Laverne stopped and only watched her with the wise look.

“Not me!” Ruby shouted. “Oh no not me! Bill Hill takes care of that. Bill Hill takes care of that! Bill Hill’s been taking care of that for five years! That ain’t going to happen to me!”

“Well old Bill Hill just slipped up about four or five months ago, my friend,” Laverne said. “Just slipped up…”

“I don’t reckon you know anything about it, you ain’t even married, you ain’t even…”

“I bet it’s not one, I bet it’s two,” Laverne said. “You better go on to the doctor and find out how many it is.”

“It is not!” Ruby shrilled. She thought she was so smart! She didn’t know a sick woman when she saw one, all she could do was look at her feet and shoe em to Rufus, shoe em to Rufus and he was an enfant and she was thirty-four years old. “Rufus is an enfant!” she wailed.

“That will make two!” Laverne said.

“You shut up talking like that!” Ruby shouted. “You shut up this minute. I ain’t going to have any baby!”

“Ha ha,” Laverne said.

“I don’t know how you think you know so much,” Ruby said, “single as you are. If I was so single I wouldn’t go around telling married people what their business is.”

“Not just your ankles,” Laverne said, “you’re swollen all over.”

“I ain’t going to stay here and be insulted,” Ruby said and walked carefully to the door, keeping herself erect and not looking down at her stomach the way she wanted to.

“Well I hope all of you feel better tomorrow,” Laverne said.

“I think my heart will be better tomorrow,” Ruby said. “But I hope we will be moving soon. I can’t climb these steps with this heart trouble and,” she added with a dignified glare, “Rufus don’t care nothing about your big feet.”

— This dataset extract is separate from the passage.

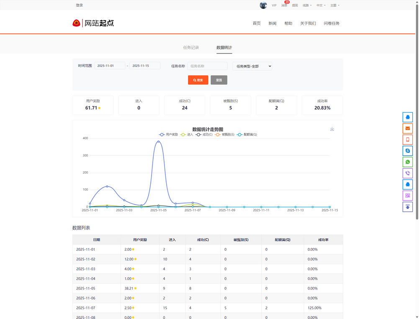
Task: Open 问卷任务 in the navigation menu
Action: [x=332, y=23]
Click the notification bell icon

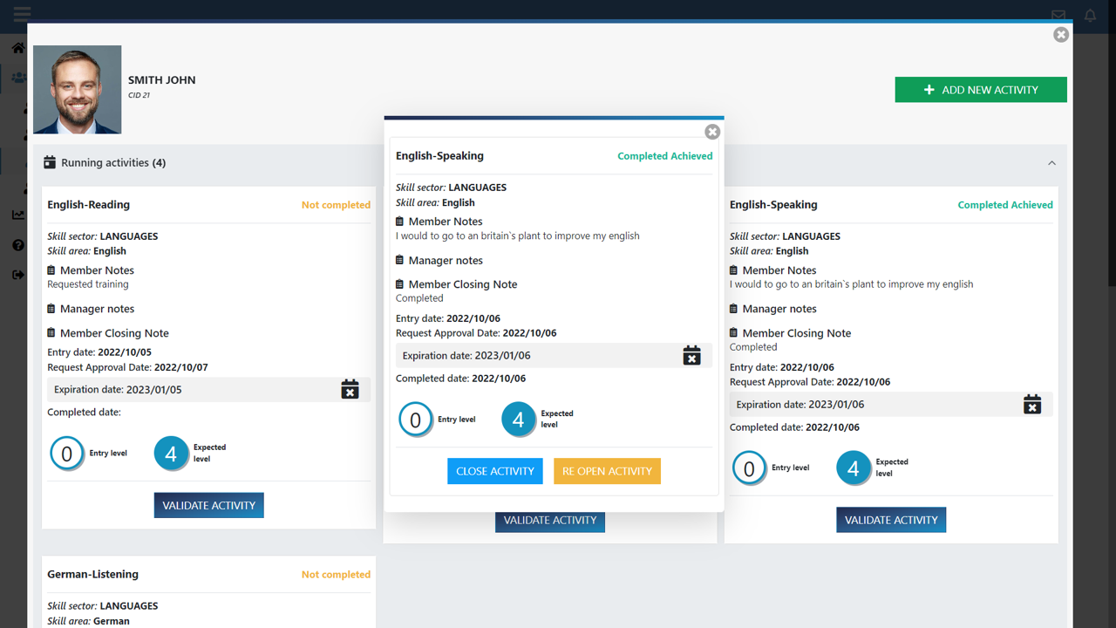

“You better put that gun up,” Laverne said, “before you shoot somebody.”

Ruby slammed the door shut and looked down at herself quickly. She was big there but she had always had a kind of big stomach. She did not stick out there different from the way she did any place else. It was natural when you took on some weight to take it on in the middle and Bill Hill didn’t mind her being fat, he was just more happy and didn’t know why. She saw Bill Hill’s long happy face, grinning at her from the eyes downward in a way he had as if his look got happier as it neared his teeth. He would never slip up. She rubbed her hand across her skirt and felt the tightness of it but hadn’t she felt that before? She had. It was the skirt—she had on the tight one that she didn’t wear often, she had… she didn’t have on the tight skirt. She had on the loose one. But it wasn’t very loose. But that didn’t make any difference, she was just fat.